Norman man swims for Olympic contention

Jonathan Tang, left, of Norman, poses at a converted basketball arena in Omaha, Nebraska, during his attempt to qualify for the 2020 Olympics.

NORMAN — Jonathan Tang arrived in Omaha, Nebraska, to compete in Wave I of the 2020 U.S. Olympic Trials this week.

Today, one of the most talented swimmers to ever come out of Norman found himself among hundreds of other Olympic hopefuls.

A full-sized basketball arena had been altered to hold an Olympic-sized swimming pool that would be used to sift through the talented prospects.

Through an array of bright lights and cameras, this once-in-a-lifetime opportunity may have appeared daunting to some–but Tang’s nervousness wouldn’t last.

“When you’re down there waiting to race, you walk up and the crowd gets louder, the music gets louder. It’s almost like walking into a boxing ring,” said Tang. “I saw my family in the stands. It was loud and I was really nervous, but once I got close to race time, I was locked in.”

Placing high enough in a competition at Wave I of Olympic trials would allow a swimmer to move on to Wave II next week. That competition will decide who will be on the next U.S. Olympic team.

Competing in the Olympic trials isn’t always about winning and moving on to the next stage of competition, though.

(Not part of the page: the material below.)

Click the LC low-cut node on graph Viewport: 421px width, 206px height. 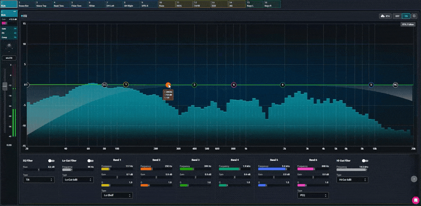click(x=104, y=85)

Roughly one thousand swimmers in the entire country get to go to Omaha this month, so qualifying for the trials and experiencing an environment of that scale holds immense value for developing swimmers.

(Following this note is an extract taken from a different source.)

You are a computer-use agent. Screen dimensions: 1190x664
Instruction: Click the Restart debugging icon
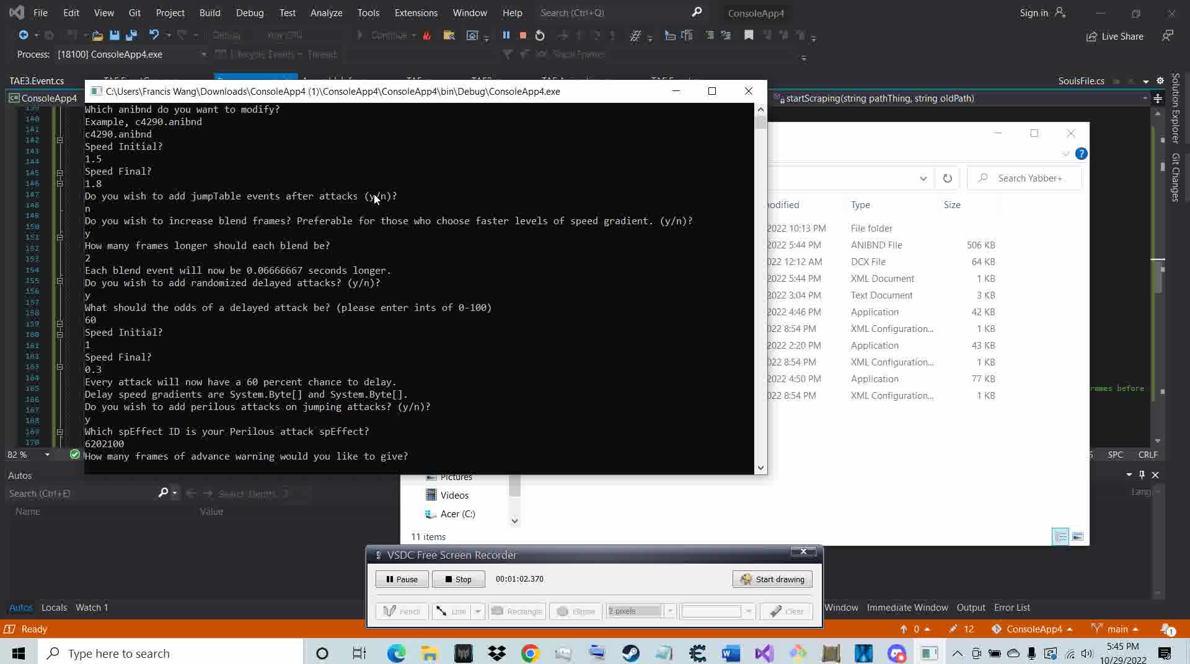(540, 36)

Tang was ranked 41 out of 100 total swimmers in the 50-meter freestyle. He clocked a time of 23.60 in the meet — slower than he had hoped, and one that would drop his rank to 78 in that competition.

“It was just something that I was so grateful to be a part of. I’m never gonna forget this moment. Walking out there to see my family, getting to race in that amazing pool and being televised,” Tang said. “It was just an amazing experience.”

Tang could be given this opportunity again in 2024 if he chooses to pursue it. He’ll be a junior at the University of Chicago when he is able to qualify for trials again.

Nonetheless, Tang has stamped his place in Norman history by making it this far, whether he decides to compete in the 2024 trials or not. Wherever his swimming career takes him, he can always find confidence in the record books.